A entrevista coletiva traduz o que foi o primeiro e o segundo mandato de Lula como presidente da República. É interessante reforçar isso porque muitos analistas têm falado no retorno de Lula à Carta ao Povo Brasileiro, mas eu insisto: ele não precisa fazer uma carta ao povo brasileiro, porque ele tem uma trajetória mostrando como foi o seu governo, mostrando que seu governo não foi excludente. Inclusive o setor financeiro e os rentistas foram muito beneficiados durante o governo Lula, em troca de uma pequena parcela de renda para os pobres e os miseráveis. Esse é o testamento político de Lula.
Em dois mandatos, Lula demonstrou que pode fazer uma ampla aliança de governo, com os neoliberais, os conservadores e até com os fundamentalistas religiosos, que estiveram no seu governo, e os reformistas políticos clássicos, os sociais-democratas. Lula não entrará – aliás, ele nunca esteve – no campo dos socialistas revolucionários, embora os socialistas revolucionários o apoiarão no primeiro e no segundo turno.

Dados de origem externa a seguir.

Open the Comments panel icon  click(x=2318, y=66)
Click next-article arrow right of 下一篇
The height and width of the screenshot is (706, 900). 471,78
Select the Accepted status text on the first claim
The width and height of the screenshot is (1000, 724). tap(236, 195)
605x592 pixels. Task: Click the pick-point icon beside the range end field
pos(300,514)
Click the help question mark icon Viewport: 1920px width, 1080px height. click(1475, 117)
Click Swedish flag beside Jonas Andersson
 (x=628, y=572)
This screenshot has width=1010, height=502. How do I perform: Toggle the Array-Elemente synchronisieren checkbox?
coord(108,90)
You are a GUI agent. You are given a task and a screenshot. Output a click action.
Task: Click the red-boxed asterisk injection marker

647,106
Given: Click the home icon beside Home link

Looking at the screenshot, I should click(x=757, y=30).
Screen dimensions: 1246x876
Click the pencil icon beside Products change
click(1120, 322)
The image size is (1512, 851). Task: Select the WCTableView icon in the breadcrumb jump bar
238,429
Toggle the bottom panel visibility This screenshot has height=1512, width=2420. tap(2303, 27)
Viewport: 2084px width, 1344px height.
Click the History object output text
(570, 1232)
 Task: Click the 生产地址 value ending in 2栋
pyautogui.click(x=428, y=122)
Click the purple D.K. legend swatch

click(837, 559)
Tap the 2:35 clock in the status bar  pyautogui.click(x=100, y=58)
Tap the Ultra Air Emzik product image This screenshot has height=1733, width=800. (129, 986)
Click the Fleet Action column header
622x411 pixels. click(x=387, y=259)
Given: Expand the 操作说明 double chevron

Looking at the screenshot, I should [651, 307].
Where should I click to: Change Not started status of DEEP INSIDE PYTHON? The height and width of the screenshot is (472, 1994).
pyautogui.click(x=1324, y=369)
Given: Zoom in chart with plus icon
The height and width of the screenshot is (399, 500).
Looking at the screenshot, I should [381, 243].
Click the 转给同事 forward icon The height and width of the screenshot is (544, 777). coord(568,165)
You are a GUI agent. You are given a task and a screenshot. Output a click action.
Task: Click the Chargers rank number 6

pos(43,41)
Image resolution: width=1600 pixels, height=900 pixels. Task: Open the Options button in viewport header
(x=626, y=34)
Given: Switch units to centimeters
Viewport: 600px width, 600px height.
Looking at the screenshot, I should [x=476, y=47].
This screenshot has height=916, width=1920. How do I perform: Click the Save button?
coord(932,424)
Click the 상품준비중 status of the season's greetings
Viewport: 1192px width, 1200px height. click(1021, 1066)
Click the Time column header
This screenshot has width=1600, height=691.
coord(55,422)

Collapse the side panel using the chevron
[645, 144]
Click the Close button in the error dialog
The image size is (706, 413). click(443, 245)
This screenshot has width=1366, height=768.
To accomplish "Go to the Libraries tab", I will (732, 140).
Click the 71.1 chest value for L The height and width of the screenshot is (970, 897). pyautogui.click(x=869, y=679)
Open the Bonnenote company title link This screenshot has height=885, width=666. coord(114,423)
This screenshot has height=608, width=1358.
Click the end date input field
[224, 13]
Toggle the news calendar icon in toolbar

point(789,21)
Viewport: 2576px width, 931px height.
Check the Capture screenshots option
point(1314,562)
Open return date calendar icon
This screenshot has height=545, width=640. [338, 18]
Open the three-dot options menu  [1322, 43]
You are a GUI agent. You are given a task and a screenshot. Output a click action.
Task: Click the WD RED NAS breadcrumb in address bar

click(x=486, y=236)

IHU On-Line - Ao contrário da esquerda, que propõe uma frente ampla de esquerda, Lula, em seu pronunciamento após a decisão do STF, destacou a necessidade de construir uma frente ampla e não uma frente de esquerda. Como o senhor interpreta a declaração do presidente? O que ele tenta sinalizar?
Paulo Baía – Sim, Lula não fala em uma frente de esquerda; ele quer uma frente bem ampla, a mais ampla possível, tendo como foco a extrema direita personalizada por Bolsonaro. Quem vier, será bem-vindo. Nesse sentido, como Lula é um candidato muito forte, ele tem capacidade de neutralizar a formação de uma frente exclusiva de esquerda. Assim, a capacidade de fazer uma frente de esquerda desaparece.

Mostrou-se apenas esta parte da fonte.